In [1]:
# !pip install -U deepeval

In [2]:
# !export OPENAI_API_KEY=<your api key>

In [3]:
# !deepeval login --confident-api-key <your_api_key>

In [4]:
# !huggingface-cli login --token <your_token>

/bin/bash: -c: line 0: syntax error near unexpected token `newline'
/bin/bash: -c: line 0: `huggingface-cli login --token <your_token>'


In [5]:
from peft import AutoPeftModelForCausalLM
import torch
from transformers import AutoModelForCausalLM, AutoTokenizer, BitsAndBytesConfig

# model_path_or_id = "mistralai/Mistral-7B-v0.1"
model_path_or_id = "meta-llama/Llama-2-13b-chat-hf"
lora_path = None

bnb_config = BitsAndBytesConfig(
    load_in_4bit=True,
    bnb_4bit_use_double_quant=False,
    bnb_4bit_quant_type="nf4",
    bnb_4bit_compute_dtype=torch.bfloat16
)

if lora_path:
    # load base LLM model with PEFT Adapter
    model = AutoPeftModelForCausalLM.from_pretrained(
        lora_path,
        low_cpu_mem_usage=True,
        torch_dtype=torch.float16,
        use_flash_attention_2=True,
        quantization_config = bnb_config
    )
    tokenizer = AutoTokenizer.from_pretrained(lora_path)
else:
    model = AutoModelForCausalLM.from_pretrained(
        model_path_or_id,
        low_cpu_mem_usage=True,
        torch_dtype=torch.float16,
        use_flash_attention_2=True,
        quantization_config = bnb_config
    )
    tokenizer = AutoTokenizer.from_pretrained(model_path_or_id)


# model = AutoModelForCausalLM.from_pretrained(
#     model_path_or_id,
#     low_cpu_mem_usage=True,
#     torch_dtype=torch.float16,
#     use_flash_attention_2=True
# ).cuda()
# tokenizer = AutoTokenizer.from_pretrained(model_path_or_id)

The model was loaded with use_flash_attention_2=True, which is deprecated and may be removed in a future release. Please use `attn_implementation="flash_attention_2"` instead.


Loading checkpoint shards:   0%|          | 0/3 [00:00<?, ?it/s]

In [6]:
from transformers import AutoModelForCausalLM, AutoTokenizer
from deepeval.models.base_model import DeepEvalBaseLLM

class Llama13B(DeepEvalBaseLLM):
    def __init__(
        self,
        model,
        tokenizer
    ):
        self.model = model
        self.tokenizer = tokenizer

    def load_model(self):
        return self.model

    def generate(self, prompt: str) -> str:
        model = self.load_model()
        input_ids = self.tokenizer([prompt], return_tensors="pt").input_ids.cuda()
        generated_ids = model.generate(input_ids=input_ids, max_new_tokens=1024, do_sample=True)
        return self.tokenizer.batch_decode(generated_ids)[0]
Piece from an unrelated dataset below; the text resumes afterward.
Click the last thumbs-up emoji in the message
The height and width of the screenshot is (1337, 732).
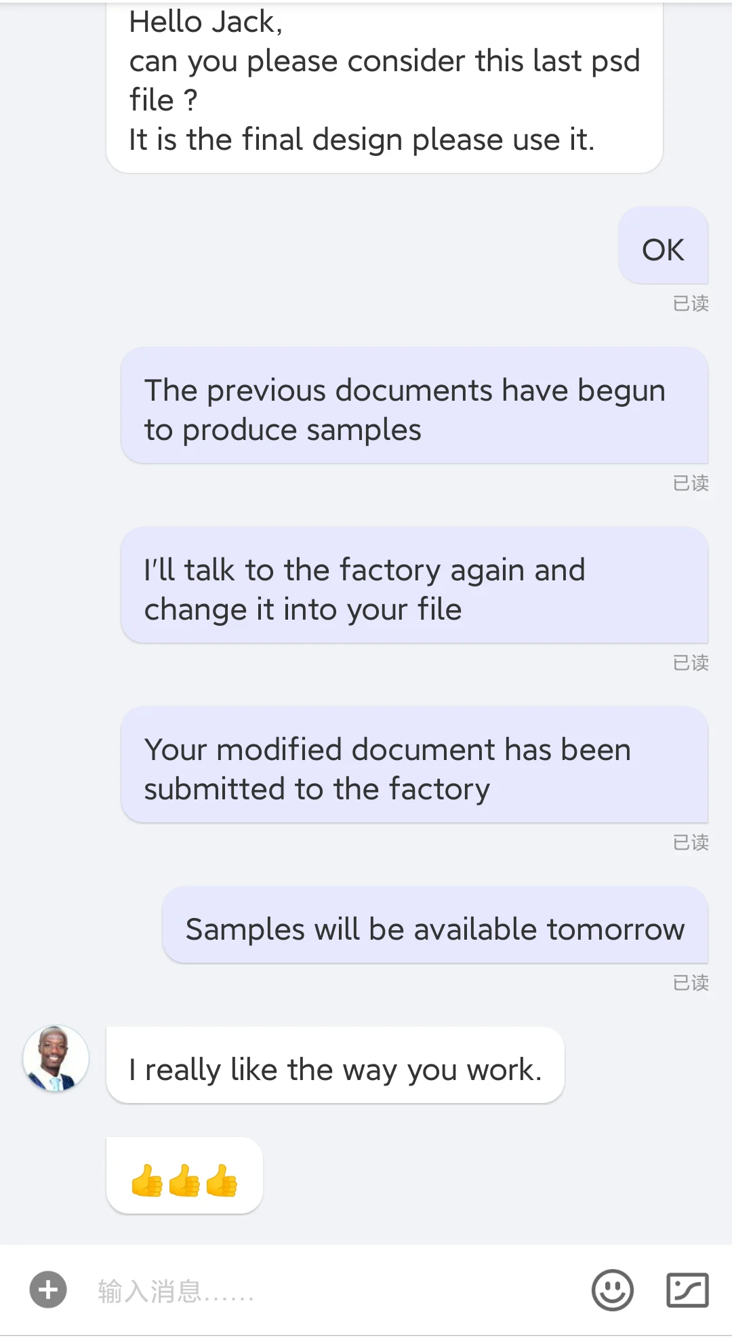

    async def a_generate(self, prompt: str) -> str:
        return self.generate(prompt)

    def get_model_name(self):
        return "LLama 2 13B"

judger = Llama13B(model=model, tokenizer=tokenizer)
judger.generate("Write me a joke")

"<s> Write me a joke about a chicken\n\nHere's a joke about a chicken:\n\nWhy did the chicken go to the doctor?\n\nBecause she had fowl breath!\n\nI hope you found that joke to be egg-cellent!</s>"

### Answer Relevancy Metric
The AnswerRelevancyMetric score is calculated according to the following equation:

***Answer Relevancy = Number of Relevant Statements / Total Number of Statements***

The AnswerRelevancyMetric first uses an LLM to extract all statements made in the actual_output, before using the same LLM to classify whether each statement is relevant to the input.



In [9]:
from deepeval import evaluate
from deepeval.metrics import AnswerRelevancyMetric
from deepeval.test_case import LLMTestCase

# Replace this with the actual output from your LLM application
actual_output = "We offer a 30-day full refund at no extra cost."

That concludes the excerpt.